We have done something awful to our home. It started with my husband having an idea. He wanted to move around some furniture. I tried to distract him from his idea, and it worked for a long while; however, eventually, he decided to start moving furniture around.

My husband has great ideas, but he has a hard time following through with them. He started moving the furniture around in our house, but he never quite finished. There are living room components in the bedroom and bedroom parts in the kitchen. Everything is in a constant state of discomfort and disarray, and it seems that we have finally given up. There is trash, dirty laundry, dishes...everything, everywhere. For a while, it drove me crazy. I don't care anymore. I think my antidepressants have taken the edge off nicely.

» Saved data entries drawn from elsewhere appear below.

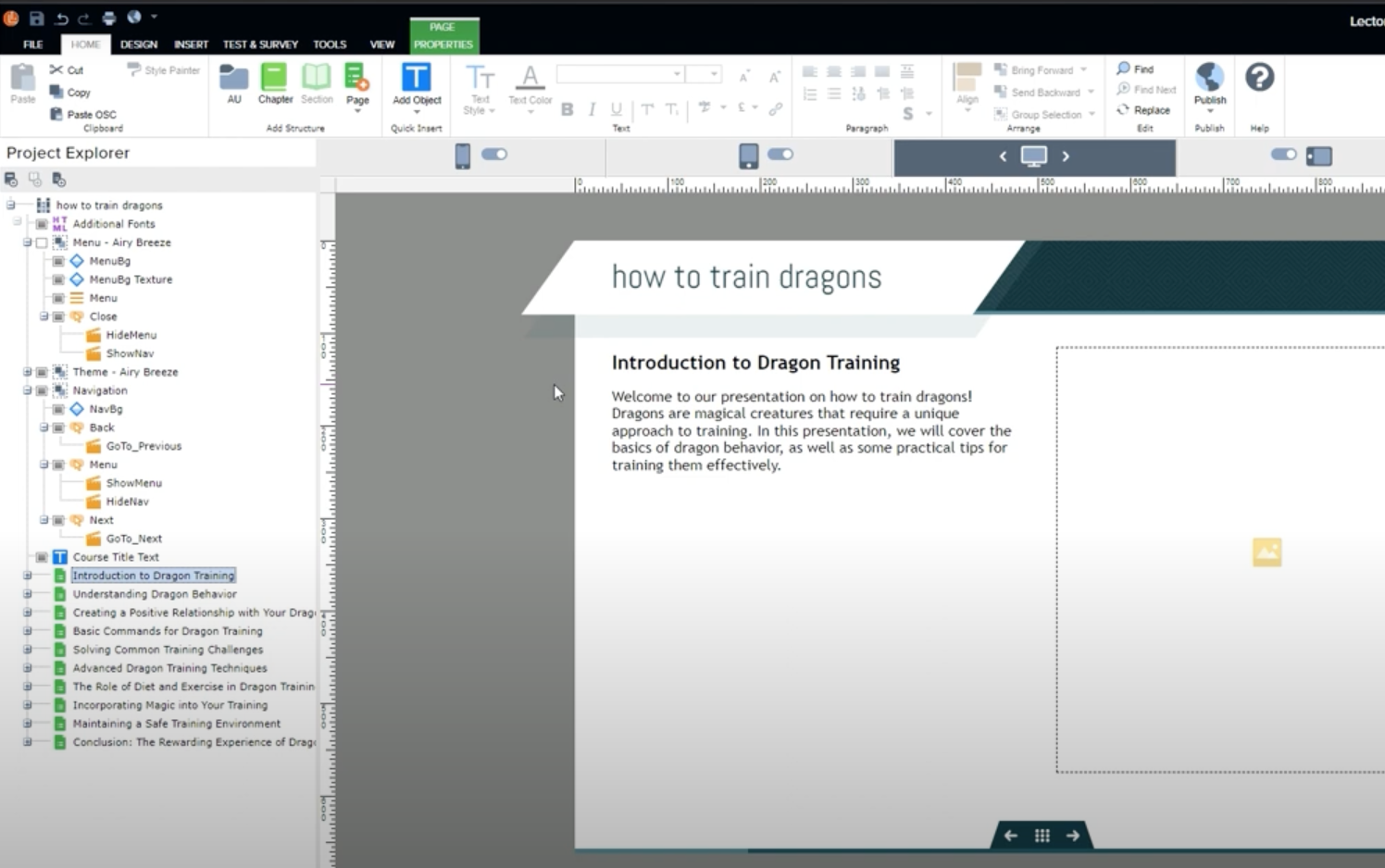Image resolution: width=1385 pixels, height=868 pixels.
Task: Apply strikethrough formatting with the S icon
Action: click(x=908, y=113)
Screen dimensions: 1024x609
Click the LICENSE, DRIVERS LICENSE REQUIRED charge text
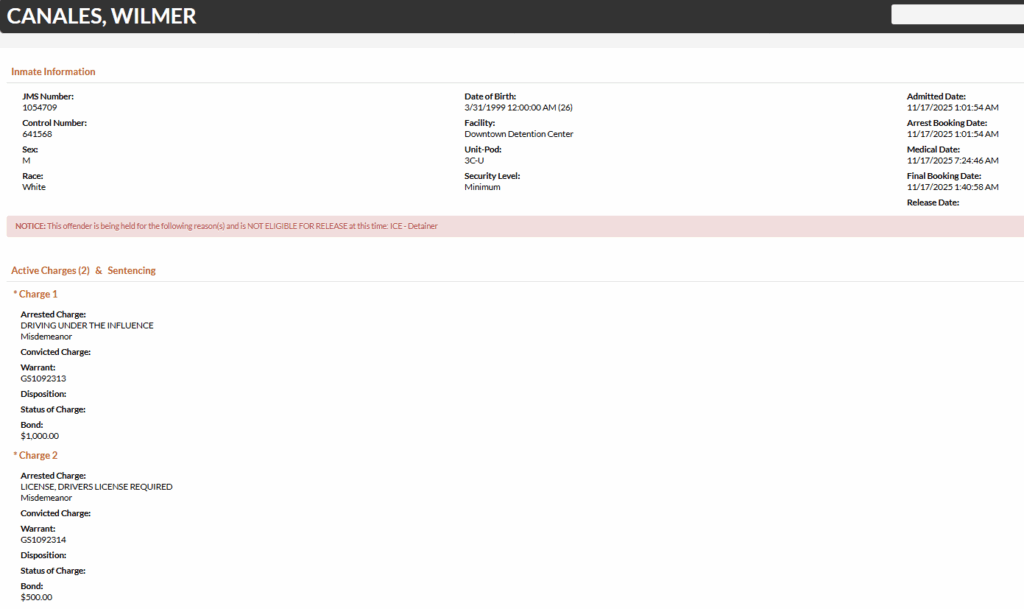click(96, 487)
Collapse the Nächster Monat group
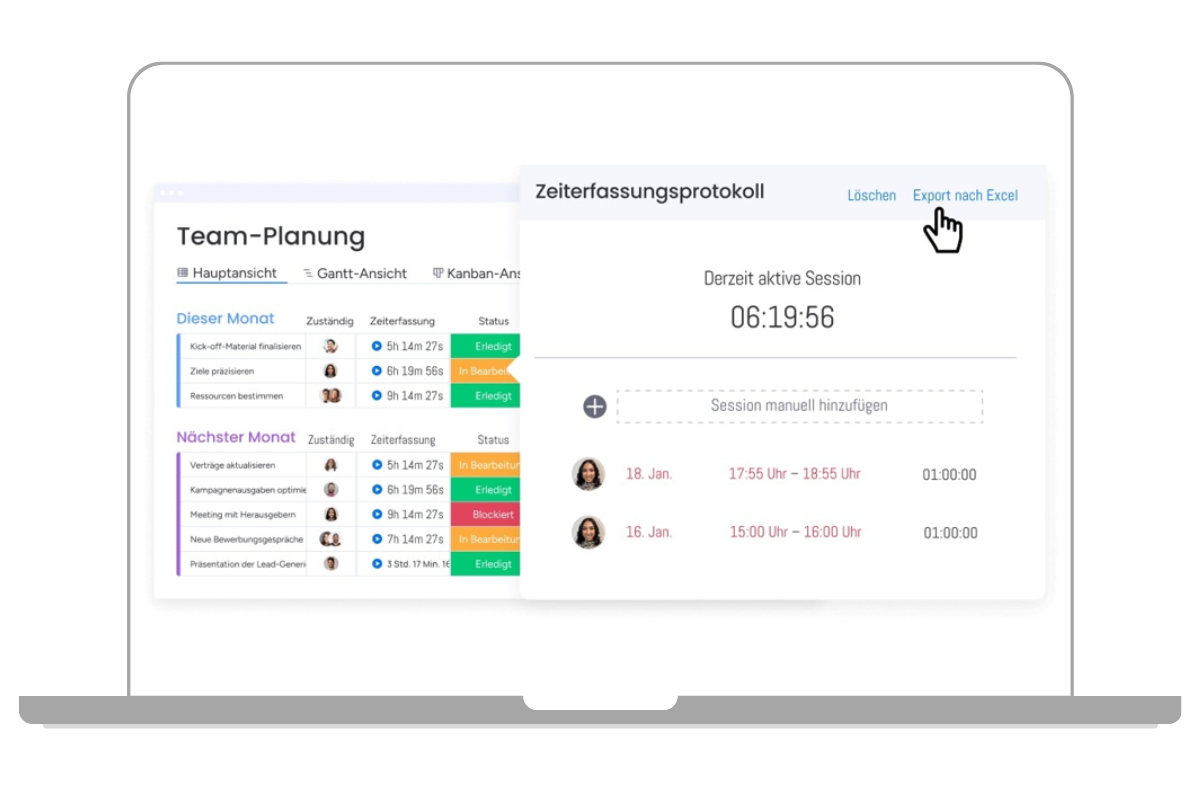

Much of the mess is my husband's. I have managed to keep my laundry from being everywhere like some kind of lunatic confetti. My mess includes books and papers, but it's a pretty isolated area where I've stacked the books, waiting for a bookshelf to emerge out of the wreckage. Because it is his mess, I am reluctant to begin dealing with it. It's one of the cardinal rules of recovery...never do for the addict what the addict can do for himself. This is a mess my husband has made, and it should be his to clean up.

However, it is disheartening to come home and see the wreckage. It makes me kind of sad and tired. He says every day that he's going to clean it up, and he doesn't. He doesn't even begin. In fact, it gets worse...more clothes go everywhere. More dishes pile up in odd places. It's pretty crazy.

So today, I made a dent in the mess. I started in a little corner and put away what I could. Some clothes went into a laundry basket. Some shoes went into a closet. Some trash went into the trash can outside. My husband was a bit upset with me for starting. He was worried I'd put his shoes in the closet in a wrong way...although the shoes were lying willy-nilly all over the house, underneath boxes and trash and crap, he was concerned that I might crush his flip flops underneath his boots by putting them away. I assured him that I'd not hurt them, and kept cleaning.

I worked for about 30 minutes, but it did make a little difference. If I work for 30 minutes or so a day for the next million years, maybe at the end of it there will be a real house there, like people live in instead of wild animals. We'll see.